EXERCISE
The expected output is the first line of the data below and every line after it, up to and including the line containing "Check the News", each reproduced exactly.

DATA FOR PROCESSING
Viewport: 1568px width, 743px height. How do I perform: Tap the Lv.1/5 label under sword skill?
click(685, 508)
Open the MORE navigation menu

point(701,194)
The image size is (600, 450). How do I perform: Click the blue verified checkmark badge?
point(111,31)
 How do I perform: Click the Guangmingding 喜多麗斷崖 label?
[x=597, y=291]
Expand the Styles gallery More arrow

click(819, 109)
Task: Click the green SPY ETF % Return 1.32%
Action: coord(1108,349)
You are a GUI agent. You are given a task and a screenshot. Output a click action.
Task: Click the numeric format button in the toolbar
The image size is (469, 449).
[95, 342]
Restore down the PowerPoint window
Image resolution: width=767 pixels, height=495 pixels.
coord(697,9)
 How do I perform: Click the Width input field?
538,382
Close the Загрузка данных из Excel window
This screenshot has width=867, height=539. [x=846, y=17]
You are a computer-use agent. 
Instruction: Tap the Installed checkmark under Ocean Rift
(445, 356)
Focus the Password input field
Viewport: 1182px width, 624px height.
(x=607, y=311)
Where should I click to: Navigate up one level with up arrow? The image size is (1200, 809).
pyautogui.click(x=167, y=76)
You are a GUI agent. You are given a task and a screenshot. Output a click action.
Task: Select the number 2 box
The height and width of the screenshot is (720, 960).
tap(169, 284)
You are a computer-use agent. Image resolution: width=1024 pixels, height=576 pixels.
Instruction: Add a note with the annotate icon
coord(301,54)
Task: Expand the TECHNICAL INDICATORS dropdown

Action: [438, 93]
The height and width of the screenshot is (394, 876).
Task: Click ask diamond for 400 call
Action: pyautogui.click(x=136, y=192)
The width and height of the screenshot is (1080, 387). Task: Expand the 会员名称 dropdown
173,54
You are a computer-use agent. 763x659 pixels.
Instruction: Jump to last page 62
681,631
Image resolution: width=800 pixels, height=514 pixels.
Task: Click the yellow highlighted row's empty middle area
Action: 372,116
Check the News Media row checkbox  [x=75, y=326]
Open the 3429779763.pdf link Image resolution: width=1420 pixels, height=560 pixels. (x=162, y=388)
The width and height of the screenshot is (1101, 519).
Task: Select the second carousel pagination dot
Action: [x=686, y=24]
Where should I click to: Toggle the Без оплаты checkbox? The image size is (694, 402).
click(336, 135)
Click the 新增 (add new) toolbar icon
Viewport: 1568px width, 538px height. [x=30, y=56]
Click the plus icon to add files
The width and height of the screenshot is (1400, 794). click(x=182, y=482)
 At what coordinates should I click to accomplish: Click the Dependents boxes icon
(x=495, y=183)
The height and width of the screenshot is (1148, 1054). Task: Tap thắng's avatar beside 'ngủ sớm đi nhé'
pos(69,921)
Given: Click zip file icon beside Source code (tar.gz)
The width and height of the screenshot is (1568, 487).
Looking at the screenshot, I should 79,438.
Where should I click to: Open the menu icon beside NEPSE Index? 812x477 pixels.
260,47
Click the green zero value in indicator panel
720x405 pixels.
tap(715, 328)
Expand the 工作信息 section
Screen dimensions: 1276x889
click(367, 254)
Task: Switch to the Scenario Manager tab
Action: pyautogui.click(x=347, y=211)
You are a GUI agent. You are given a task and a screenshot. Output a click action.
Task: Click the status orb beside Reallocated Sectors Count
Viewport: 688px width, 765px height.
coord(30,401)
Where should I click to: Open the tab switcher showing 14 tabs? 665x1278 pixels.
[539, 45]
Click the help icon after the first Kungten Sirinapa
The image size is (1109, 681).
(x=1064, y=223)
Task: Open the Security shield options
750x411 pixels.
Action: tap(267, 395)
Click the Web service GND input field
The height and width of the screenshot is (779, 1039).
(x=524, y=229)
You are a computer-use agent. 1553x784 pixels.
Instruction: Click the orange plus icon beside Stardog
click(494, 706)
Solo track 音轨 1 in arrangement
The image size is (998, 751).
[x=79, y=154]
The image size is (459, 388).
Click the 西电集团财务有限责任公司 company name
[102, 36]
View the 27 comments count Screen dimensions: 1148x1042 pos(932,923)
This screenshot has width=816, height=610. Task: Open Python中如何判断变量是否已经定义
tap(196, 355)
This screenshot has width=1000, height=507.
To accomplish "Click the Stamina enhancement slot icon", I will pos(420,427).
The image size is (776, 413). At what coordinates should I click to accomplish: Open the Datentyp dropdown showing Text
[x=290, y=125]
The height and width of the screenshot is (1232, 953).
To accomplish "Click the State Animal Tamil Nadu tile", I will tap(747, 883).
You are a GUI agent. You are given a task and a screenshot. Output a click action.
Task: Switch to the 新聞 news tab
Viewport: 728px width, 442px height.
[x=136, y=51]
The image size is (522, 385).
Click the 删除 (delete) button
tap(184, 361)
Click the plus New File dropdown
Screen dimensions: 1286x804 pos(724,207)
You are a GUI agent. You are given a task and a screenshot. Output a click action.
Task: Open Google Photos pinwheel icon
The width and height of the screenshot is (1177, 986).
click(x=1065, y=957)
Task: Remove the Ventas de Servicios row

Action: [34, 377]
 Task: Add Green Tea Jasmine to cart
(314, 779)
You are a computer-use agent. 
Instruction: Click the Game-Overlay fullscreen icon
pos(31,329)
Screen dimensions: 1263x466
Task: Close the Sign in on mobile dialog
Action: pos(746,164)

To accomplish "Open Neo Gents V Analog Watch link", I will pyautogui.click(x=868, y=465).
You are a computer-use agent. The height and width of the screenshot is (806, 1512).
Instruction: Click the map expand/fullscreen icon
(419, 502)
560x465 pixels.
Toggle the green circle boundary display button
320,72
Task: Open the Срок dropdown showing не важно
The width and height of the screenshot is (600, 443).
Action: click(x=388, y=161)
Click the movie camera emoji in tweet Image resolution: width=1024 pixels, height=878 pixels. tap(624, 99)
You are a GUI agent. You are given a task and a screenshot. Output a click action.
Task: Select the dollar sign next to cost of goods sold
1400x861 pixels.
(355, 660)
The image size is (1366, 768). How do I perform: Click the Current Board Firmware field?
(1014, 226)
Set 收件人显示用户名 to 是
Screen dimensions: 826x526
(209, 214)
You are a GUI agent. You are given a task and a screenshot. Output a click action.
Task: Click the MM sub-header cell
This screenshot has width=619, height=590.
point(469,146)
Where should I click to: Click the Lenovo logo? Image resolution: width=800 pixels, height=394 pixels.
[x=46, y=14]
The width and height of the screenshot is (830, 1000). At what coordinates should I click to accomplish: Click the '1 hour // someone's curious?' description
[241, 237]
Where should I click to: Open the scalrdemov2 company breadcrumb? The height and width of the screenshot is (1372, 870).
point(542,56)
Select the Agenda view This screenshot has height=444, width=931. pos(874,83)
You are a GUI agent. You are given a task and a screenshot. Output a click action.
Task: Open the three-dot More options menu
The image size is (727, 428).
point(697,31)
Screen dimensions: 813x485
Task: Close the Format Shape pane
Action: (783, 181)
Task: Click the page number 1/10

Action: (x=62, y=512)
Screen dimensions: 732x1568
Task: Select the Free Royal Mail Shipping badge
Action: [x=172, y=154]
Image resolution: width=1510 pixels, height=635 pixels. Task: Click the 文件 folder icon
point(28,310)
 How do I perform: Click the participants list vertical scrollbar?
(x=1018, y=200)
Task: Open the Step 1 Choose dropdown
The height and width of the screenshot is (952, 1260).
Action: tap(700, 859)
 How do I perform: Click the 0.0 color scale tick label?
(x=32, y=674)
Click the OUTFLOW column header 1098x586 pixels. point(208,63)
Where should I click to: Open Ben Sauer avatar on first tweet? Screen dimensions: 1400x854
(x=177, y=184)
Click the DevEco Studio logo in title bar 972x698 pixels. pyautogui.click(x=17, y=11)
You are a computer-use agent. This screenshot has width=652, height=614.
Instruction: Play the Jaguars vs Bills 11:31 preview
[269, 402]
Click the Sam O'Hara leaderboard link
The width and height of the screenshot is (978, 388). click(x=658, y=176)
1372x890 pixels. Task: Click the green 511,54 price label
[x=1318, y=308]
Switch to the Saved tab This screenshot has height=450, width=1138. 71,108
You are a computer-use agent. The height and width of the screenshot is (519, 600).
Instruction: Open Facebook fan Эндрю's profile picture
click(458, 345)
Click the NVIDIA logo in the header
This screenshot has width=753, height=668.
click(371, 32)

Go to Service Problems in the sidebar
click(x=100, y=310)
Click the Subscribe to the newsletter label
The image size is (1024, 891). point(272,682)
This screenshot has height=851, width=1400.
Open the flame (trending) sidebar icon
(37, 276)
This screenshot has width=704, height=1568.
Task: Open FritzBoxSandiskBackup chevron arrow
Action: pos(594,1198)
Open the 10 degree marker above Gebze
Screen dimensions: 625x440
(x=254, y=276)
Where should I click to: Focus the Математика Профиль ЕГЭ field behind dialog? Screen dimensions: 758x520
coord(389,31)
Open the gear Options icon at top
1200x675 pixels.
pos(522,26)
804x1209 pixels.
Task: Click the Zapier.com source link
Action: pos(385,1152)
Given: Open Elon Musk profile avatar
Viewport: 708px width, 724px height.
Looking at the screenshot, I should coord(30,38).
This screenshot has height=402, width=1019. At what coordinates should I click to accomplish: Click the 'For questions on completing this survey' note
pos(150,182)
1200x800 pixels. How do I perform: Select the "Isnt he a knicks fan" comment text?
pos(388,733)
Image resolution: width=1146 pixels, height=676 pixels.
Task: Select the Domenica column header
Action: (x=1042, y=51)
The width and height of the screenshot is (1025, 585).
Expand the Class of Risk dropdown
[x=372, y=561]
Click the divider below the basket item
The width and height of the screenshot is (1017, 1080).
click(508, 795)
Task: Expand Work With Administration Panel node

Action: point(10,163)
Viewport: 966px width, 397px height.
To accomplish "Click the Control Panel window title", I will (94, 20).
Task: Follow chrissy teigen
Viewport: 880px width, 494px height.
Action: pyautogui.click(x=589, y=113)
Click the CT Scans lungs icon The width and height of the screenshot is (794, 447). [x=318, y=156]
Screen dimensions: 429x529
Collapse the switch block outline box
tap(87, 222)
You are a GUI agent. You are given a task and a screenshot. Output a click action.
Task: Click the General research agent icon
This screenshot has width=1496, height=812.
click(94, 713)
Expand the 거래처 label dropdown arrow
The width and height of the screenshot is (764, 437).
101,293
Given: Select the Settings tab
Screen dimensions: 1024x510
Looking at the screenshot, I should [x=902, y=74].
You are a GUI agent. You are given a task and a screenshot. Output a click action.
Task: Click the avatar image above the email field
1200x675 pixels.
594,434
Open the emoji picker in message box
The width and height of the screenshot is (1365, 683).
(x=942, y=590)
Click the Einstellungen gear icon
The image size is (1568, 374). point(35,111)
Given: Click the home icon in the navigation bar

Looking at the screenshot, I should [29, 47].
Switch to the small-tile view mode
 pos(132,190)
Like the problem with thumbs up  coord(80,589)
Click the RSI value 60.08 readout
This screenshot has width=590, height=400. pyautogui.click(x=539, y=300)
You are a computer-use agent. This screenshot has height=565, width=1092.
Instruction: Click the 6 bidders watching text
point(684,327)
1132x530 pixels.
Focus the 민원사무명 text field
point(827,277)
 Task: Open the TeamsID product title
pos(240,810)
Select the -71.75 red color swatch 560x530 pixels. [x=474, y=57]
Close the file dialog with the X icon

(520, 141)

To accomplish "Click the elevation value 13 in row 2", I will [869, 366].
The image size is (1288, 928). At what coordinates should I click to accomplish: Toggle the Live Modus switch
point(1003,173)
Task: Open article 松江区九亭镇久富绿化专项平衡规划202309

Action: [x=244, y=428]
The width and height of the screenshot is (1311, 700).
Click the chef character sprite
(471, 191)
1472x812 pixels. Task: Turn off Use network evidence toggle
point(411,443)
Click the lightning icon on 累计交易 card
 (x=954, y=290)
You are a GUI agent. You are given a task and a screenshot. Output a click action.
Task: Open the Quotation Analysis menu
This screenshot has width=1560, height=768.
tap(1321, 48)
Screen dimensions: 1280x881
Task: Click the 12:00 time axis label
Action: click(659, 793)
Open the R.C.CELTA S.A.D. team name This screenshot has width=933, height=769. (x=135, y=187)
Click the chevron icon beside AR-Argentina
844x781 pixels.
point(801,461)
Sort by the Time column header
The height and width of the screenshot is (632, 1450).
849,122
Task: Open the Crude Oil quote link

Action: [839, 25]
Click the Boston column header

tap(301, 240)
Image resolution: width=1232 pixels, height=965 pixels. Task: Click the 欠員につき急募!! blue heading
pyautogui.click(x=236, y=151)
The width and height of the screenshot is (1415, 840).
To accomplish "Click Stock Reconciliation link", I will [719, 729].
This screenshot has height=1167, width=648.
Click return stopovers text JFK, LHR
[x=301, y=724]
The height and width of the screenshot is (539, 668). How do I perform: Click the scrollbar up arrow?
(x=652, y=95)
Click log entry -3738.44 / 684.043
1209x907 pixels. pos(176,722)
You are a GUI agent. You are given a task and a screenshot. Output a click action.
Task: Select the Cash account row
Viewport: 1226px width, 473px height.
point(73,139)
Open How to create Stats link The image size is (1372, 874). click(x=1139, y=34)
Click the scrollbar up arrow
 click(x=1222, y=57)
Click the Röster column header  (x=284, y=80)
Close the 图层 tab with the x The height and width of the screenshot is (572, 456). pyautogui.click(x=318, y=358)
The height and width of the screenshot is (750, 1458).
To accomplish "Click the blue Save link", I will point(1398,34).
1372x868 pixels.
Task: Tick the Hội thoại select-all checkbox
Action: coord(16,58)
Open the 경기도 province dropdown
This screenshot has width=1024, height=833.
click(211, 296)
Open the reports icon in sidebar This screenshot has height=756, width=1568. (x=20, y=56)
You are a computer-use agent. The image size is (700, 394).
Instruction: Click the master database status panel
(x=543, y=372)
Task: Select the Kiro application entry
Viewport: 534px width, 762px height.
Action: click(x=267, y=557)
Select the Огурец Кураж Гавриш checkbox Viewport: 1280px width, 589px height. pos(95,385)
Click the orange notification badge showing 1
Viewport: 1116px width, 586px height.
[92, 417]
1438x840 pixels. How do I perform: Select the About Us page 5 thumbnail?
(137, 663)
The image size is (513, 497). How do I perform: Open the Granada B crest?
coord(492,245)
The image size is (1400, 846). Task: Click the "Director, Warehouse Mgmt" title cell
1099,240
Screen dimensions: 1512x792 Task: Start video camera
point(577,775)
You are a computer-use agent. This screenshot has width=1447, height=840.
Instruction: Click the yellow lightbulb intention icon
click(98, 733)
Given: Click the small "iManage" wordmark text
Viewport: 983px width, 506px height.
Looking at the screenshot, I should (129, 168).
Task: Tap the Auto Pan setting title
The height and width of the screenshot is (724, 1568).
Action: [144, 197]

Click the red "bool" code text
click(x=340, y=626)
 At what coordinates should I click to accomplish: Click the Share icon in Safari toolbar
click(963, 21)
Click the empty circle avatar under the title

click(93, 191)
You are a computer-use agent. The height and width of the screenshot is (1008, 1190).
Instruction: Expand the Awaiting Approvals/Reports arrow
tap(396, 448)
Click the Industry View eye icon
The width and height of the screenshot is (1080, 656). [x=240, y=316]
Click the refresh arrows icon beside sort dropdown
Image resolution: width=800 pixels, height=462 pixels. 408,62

REPLY
Viewport: 1568px width, 743px height. How do I perform: Tap the Lv.1/5 label under sword skill?
click(685, 508)
Open the MORE navigation menu

point(701,194)
The image size is (600, 450). How do I perform: Click the blue verified checkmark badge?
point(111,31)
 How do I perform: Click the Guangmingding 喜多麗斷崖 label?
[x=597, y=291]
Expand the Styles gallery More arrow

click(819, 109)
Task: Click the green SPY ETF % Return 1.32%
Action: coord(1108,349)
You are a GUI agent. You are given a task and a screenshot. Output a click action.
Task: Click the numeric format button in the toolbar
The image size is (469, 449).
[95, 342]
Restore down the PowerPoint window
Image resolution: width=767 pixels, height=495 pixels.
coord(697,9)
 How do I perform: Click the Width input field?
538,382
Close the Загрузка данных из Excel window
This screenshot has width=867, height=539. [x=846, y=17]
You are a computer-use agent. 
Instruction: Tap the Installed checkmark under Ocean Rift
(445, 356)
Focus the Password input field
Viewport: 1182px width, 624px height.
(x=607, y=311)
Where should I click to: Navigate up one level with up arrow? The image size is (1200, 809).
pyautogui.click(x=167, y=76)
You are a GUI agent. You are given a task and a screenshot. Output a click action.
Task: Select the number 2 box
The height and width of the screenshot is (720, 960).
tap(169, 284)
You are a computer-use agent. Image resolution: width=1024 pixels, height=576 pixels.
Instruction: Add a note with the annotate icon
coord(301,54)
Task: Expand the TECHNICAL INDICATORS dropdown

Action: [438, 93]
The height and width of the screenshot is (394, 876).
Task: Click ask diamond for 400 call
Action: pyautogui.click(x=136, y=192)
The width and height of the screenshot is (1080, 387). Task: Expand the 会员名称 dropdown
173,54
You are a computer-use agent. 763x659 pixels.
Instruction: Jump to last page 62
681,631
Image resolution: width=800 pixels, height=514 pixels.
Task: Click the yellow highlighted row's empty middle area
Action: 372,116
Check the News Media row checkbox  [x=75, y=326]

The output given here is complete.